Sri Guru Granth Sahib

Pagina - 776


ਪੂਰਾ ਪੁਰਖੁ ਪਾਇਆ ਵਡਭਾਗੀ ਸਚਿ ਨਾਮਿ ਲਿਵ ਲਾਵੈ ॥
pooraa purakh paaeaa vaddabhaagee sach naam liv laavai |

Door veel geluk verkrijgt men de Volmaakte Oerheer, waarbij men zich liefdevol concentreert op de Ware Naam.

ਮਤਿ ਪਰਗਾਸੁ ਭਈ ਮਨੁ ਮਾਨਿਆ ਰਾਮ ਨਾਮਿ ਵਡਿਆਈ ॥
mat paragaas bhee man maaniaa raam naam vaddiaaee |

Het intellect wordt verlicht en de geest wordt tevredengesteld door de glorie van de Naam van de Heer.

ਨਾਨਕ ਪ੍ਰਭੁ ਪਾਇਆ ਸਬਦਿ ਮਿਲਾਇਆ ਜੋਤੀ ਜੋਤਿ ਮਿਲਾਈ ॥੪॥੧॥੪॥
naanak prabh paaeaa sabad milaaeaa jotee jot milaaee |4|1|4|

O Nanak, God wordt gevonden, opgaand in de Shabad, en iemands licht vermengt zich met het Licht. ||4||1||4||

ਸੂਹੀ ਮਹਲਾ ੪ ਘਰੁ ੫ ॥
soohee mahalaa 4 ghar 5 |

Soohee, Vierde Mehl, Vijfde Huis:

ੴ ਸਤਿਗੁਰ ਪ੍ਰਸਾਦਿ ॥
ik oankaar satigur prasaad |

Eén Universele Schepper-God.
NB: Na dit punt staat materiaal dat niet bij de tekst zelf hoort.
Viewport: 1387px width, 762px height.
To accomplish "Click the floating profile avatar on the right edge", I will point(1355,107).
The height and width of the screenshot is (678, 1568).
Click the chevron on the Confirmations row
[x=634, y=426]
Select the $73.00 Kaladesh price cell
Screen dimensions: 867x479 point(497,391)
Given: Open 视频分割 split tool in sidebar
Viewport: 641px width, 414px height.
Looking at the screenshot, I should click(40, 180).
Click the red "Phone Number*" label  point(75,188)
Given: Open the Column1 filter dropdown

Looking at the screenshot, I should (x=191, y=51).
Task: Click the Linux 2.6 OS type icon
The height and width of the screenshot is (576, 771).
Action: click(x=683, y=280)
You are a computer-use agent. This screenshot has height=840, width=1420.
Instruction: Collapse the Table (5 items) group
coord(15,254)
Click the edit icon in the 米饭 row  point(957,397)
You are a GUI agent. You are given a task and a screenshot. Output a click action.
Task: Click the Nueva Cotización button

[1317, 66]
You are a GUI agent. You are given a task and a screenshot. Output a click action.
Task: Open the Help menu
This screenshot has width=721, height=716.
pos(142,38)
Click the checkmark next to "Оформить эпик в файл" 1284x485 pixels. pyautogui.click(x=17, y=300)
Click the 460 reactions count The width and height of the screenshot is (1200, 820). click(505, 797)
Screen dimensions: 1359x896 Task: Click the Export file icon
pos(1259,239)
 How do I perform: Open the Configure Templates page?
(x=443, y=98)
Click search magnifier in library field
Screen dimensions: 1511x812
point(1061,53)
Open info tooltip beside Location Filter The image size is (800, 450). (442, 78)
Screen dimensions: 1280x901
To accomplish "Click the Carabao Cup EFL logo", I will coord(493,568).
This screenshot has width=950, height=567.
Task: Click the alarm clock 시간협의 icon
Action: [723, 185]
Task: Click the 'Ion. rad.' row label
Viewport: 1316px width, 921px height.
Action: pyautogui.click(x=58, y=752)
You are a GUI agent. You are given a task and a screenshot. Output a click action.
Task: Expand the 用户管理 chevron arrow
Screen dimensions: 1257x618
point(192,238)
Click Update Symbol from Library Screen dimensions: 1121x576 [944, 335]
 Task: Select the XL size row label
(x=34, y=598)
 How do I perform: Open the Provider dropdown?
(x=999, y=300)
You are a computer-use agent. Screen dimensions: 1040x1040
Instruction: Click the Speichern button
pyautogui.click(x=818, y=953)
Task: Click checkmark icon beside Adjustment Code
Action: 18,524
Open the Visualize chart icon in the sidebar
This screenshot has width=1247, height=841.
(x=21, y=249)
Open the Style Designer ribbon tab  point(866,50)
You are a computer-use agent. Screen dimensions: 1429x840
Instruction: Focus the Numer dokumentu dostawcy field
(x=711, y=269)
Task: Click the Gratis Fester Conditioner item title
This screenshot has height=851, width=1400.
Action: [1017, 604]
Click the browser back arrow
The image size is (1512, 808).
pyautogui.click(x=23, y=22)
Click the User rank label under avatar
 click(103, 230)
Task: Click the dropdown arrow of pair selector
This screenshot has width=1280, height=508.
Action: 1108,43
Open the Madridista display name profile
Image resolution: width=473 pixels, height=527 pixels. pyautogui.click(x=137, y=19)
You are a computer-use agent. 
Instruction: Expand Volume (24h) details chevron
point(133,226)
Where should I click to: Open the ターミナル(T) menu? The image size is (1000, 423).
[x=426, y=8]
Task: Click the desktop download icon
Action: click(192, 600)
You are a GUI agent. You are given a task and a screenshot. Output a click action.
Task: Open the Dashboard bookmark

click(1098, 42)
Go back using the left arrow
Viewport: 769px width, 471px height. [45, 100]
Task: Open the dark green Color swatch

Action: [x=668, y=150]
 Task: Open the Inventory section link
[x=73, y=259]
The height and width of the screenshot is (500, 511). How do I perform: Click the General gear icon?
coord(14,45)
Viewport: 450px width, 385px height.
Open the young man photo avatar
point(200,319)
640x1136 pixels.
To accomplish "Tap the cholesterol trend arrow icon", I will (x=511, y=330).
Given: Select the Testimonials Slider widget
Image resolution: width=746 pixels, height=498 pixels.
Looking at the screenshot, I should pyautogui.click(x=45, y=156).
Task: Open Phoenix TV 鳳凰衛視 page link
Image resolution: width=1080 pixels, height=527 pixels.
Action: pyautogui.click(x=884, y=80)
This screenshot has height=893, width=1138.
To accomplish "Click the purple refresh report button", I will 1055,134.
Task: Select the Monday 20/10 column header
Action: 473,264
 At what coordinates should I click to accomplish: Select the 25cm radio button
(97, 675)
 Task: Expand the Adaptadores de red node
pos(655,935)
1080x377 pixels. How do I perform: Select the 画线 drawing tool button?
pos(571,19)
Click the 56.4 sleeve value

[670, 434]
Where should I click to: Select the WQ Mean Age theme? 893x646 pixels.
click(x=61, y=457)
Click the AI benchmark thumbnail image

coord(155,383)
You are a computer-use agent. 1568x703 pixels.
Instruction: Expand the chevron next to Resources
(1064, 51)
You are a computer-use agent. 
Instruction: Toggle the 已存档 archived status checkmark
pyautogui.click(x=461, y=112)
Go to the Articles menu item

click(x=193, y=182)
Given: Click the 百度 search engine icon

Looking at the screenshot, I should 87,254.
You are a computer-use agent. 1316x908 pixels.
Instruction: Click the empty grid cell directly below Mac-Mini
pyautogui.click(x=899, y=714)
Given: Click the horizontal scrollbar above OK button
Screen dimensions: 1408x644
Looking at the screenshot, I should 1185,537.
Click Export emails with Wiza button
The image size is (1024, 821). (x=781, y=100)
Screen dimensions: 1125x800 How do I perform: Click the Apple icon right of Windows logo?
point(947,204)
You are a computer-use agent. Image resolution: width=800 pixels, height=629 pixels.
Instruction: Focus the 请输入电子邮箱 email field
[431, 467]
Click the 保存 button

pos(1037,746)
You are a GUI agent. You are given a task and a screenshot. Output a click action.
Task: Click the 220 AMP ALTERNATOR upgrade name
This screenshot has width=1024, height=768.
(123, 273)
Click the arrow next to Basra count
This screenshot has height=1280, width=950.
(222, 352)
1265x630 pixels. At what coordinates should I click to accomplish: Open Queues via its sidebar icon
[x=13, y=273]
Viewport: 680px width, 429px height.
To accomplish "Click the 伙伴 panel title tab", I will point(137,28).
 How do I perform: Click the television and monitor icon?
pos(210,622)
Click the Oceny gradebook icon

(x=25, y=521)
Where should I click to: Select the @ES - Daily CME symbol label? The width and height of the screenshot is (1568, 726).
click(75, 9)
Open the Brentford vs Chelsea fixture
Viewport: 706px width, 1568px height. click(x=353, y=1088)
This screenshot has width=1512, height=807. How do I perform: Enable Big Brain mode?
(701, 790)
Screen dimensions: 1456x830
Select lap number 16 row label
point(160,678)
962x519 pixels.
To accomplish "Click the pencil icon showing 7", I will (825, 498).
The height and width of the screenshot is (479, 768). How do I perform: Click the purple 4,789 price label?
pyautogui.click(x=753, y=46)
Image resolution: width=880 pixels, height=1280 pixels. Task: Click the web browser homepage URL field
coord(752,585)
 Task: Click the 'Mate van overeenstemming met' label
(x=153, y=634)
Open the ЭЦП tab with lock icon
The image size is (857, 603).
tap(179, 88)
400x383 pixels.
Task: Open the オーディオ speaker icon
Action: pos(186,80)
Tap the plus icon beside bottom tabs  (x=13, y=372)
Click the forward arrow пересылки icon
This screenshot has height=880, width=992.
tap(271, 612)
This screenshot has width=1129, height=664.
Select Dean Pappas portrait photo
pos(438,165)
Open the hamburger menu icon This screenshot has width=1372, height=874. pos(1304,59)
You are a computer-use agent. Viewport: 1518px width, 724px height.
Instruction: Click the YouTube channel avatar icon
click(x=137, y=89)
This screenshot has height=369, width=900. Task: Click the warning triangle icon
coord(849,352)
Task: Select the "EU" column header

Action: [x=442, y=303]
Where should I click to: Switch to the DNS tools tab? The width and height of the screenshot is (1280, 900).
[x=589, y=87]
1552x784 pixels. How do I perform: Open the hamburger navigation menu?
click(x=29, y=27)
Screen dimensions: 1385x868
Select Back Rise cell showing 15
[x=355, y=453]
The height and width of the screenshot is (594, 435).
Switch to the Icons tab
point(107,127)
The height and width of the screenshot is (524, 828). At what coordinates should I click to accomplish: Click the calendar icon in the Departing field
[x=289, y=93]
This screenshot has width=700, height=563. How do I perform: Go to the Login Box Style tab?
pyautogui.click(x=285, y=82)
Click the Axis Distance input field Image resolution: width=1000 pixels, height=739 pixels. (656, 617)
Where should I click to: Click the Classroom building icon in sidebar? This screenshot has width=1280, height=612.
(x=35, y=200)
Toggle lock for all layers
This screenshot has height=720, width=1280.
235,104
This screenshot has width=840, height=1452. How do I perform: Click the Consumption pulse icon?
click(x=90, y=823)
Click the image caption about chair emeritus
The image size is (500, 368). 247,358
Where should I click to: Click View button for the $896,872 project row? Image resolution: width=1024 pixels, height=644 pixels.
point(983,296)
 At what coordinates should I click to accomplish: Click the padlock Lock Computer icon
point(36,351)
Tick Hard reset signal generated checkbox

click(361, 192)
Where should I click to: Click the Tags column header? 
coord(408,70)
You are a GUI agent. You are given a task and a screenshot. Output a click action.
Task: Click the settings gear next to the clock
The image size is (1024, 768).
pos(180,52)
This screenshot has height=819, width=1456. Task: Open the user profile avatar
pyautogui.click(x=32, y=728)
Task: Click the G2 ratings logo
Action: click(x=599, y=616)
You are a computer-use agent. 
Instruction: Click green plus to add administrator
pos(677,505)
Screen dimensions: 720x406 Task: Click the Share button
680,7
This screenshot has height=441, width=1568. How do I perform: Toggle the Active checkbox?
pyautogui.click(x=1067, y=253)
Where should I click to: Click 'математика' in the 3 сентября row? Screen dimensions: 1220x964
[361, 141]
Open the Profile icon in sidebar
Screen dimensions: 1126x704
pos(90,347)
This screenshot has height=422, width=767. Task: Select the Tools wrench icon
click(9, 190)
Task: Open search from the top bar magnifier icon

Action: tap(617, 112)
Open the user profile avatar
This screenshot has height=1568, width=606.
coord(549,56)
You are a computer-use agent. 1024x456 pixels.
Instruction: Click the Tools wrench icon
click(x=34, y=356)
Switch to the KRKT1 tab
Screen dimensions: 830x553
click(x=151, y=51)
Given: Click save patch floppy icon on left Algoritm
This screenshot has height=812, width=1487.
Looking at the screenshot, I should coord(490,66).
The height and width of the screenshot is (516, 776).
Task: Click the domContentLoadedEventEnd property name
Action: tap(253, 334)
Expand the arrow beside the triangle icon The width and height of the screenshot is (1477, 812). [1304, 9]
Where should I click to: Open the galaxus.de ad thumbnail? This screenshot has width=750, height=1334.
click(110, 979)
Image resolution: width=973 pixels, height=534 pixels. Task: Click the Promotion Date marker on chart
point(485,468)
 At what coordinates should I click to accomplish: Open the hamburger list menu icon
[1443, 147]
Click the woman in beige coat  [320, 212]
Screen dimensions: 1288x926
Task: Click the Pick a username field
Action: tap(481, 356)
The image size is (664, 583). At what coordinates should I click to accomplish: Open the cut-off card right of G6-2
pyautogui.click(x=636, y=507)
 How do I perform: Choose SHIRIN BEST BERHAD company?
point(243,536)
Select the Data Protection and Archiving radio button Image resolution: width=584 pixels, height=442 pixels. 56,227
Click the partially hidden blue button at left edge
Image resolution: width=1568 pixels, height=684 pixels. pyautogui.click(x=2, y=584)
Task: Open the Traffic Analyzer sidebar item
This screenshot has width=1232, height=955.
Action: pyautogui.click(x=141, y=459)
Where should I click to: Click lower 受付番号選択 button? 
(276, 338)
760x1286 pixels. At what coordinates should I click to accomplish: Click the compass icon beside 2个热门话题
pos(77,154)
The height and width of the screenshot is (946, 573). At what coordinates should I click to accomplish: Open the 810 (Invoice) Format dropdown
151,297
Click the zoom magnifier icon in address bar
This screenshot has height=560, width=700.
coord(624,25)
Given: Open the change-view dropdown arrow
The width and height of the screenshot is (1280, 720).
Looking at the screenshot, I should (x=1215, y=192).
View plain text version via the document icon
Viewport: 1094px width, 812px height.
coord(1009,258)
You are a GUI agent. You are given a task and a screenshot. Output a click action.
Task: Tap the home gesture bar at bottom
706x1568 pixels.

Bij de gratie van de ware goeroe:

ਗੁਰੁ ਸੰਤ ਜਨੋ ਪਿਆਰਾ ਮੈ ਮਿਲਿਆ ਮੇਰੀ ਤ੍ਰਿਸਨਾ ਬੁਝਿ ਗਈਆਸੇ ॥
gur sant jano piaaraa mai miliaa meree trisanaa bujh geeaase |

nederige heiligen, ik heb mijn geliefde goeroe ontmoet; het vuur van mijn verlangen is gedoofd en mijn verlangen is verdwenen.

ਹਉ ਮਨੁ ਤਨੁ ਦੇਵਾ ਸਤਿਗੁਰੈ ਮੈ ਮੇਲੇ ਪ੍ਰਭ ਗੁਣਤਾਸੇ ॥
hau man tan devaa satigurai mai mele prabh gunataase |

Ik wijd mijn geest en lichaam aan de Ware Goeroe; Ik bid dat Hij mij mag verenigen met God, de schat van deugd.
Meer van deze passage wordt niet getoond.